9668	That's exactly what this patch is doing.

wjschmidt added inline comments.Jun 15 2022, 6:20 AM

llvm/lib/Transforms/Vectorize/SLPVectorizer.cpp
9668	To be clear, the current patch does fix the tryToVectorizeList case. It just doesn't hide that aspect of things in TTI.

ABataev added inline comments.Jun 15 2022, 6:21 AM

llvm/lib/Transforms/Vectorize/SLPVectorizer.cpp
9668	I mean, can we do it in TTI?

wjschmidt added inline comments.Jun 15 2022, 6:25 AM

llvm/lib/Transforms/Vectorize/SLPVectorizer.cpp
9668	The problem is that you have to pick one way or the other to look at things if you do it in TTI. You either have to say, the cost of an add is free if it's fed by a multiply, or the cost of a multiply is free if it feeds into an add. If you do both of these things, you end up undercounting the cost. I don't see a practical way to do this in TTI that solves both problems in SLP. One is looking at things from a multiply point of view and the other from the add point of view.

#### [OBJECTIVE A]
Reproduce the stretch of the code review discussion from "wjschmidt added inline comments.Jun 15 2022, 6:25" through "point of view.", keeping every word as it appears.

#### [EXCERPTED RECORDS]

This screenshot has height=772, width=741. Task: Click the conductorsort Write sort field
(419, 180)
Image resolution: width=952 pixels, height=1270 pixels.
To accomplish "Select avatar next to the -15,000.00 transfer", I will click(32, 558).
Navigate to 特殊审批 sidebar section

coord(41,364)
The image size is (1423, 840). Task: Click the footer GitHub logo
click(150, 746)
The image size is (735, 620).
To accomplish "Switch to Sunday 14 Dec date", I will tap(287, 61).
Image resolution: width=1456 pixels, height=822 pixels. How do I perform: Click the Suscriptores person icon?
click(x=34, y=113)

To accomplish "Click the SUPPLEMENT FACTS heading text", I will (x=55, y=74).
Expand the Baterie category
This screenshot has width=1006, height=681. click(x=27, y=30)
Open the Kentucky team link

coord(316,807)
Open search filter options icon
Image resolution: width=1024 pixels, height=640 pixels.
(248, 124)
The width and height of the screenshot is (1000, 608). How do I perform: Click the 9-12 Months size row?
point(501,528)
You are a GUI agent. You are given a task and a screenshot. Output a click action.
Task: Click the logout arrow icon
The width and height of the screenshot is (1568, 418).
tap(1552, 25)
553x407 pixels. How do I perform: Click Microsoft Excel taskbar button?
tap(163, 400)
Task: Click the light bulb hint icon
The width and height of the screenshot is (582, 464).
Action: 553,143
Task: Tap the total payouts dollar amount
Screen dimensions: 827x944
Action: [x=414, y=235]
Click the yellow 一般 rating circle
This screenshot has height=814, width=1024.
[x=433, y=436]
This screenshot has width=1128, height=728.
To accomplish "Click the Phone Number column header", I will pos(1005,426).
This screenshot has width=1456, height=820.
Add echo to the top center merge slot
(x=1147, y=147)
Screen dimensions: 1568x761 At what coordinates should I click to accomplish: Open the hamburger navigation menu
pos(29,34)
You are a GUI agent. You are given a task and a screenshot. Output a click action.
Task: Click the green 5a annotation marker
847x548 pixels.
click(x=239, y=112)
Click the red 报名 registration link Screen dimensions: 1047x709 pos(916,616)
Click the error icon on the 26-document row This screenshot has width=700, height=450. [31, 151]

#### [OBJECTIVE B]
Write out the stretch of the records from the line containing "This screenshot has width=1456, height=820." through the line containing "click(x=239, y=112)", reproducing both of those lines and everything between them.

#### [FINAL RESULT A]
wjschmidt added inline comments.Jun 15 2022, 6:25 AM

llvm/lib/Transforms/Vectorize/SLPVectorizer.cpp
9668	The problem is that you have to pick one way or the other to look at things if you do it in TTI. You either have to say, the cost of an add is free if it's fed by a multiply, or the cost of a multiply is free if it feeds into an add. If you do both of these things, you end up undercounting the cost. I don't see a practical way to do this in TTI that solves both problems in SLP. One is looking at things from a multiply point of view and the other from the add point of view.

#### [FINAL RESULT B]
This screenshot has width=1456, height=820.
Add echo to the top center merge slot
(x=1147, y=147)
Screen dimensions: 1568x761 At what coordinates should I click to accomplish: Open the hamburger navigation menu
pos(29,34)
You are a GUI agent. You are given a task and a screenshot. Output a click action.
Task: Click the green 5a annotation marker
847x548 pixels.
click(x=239, y=112)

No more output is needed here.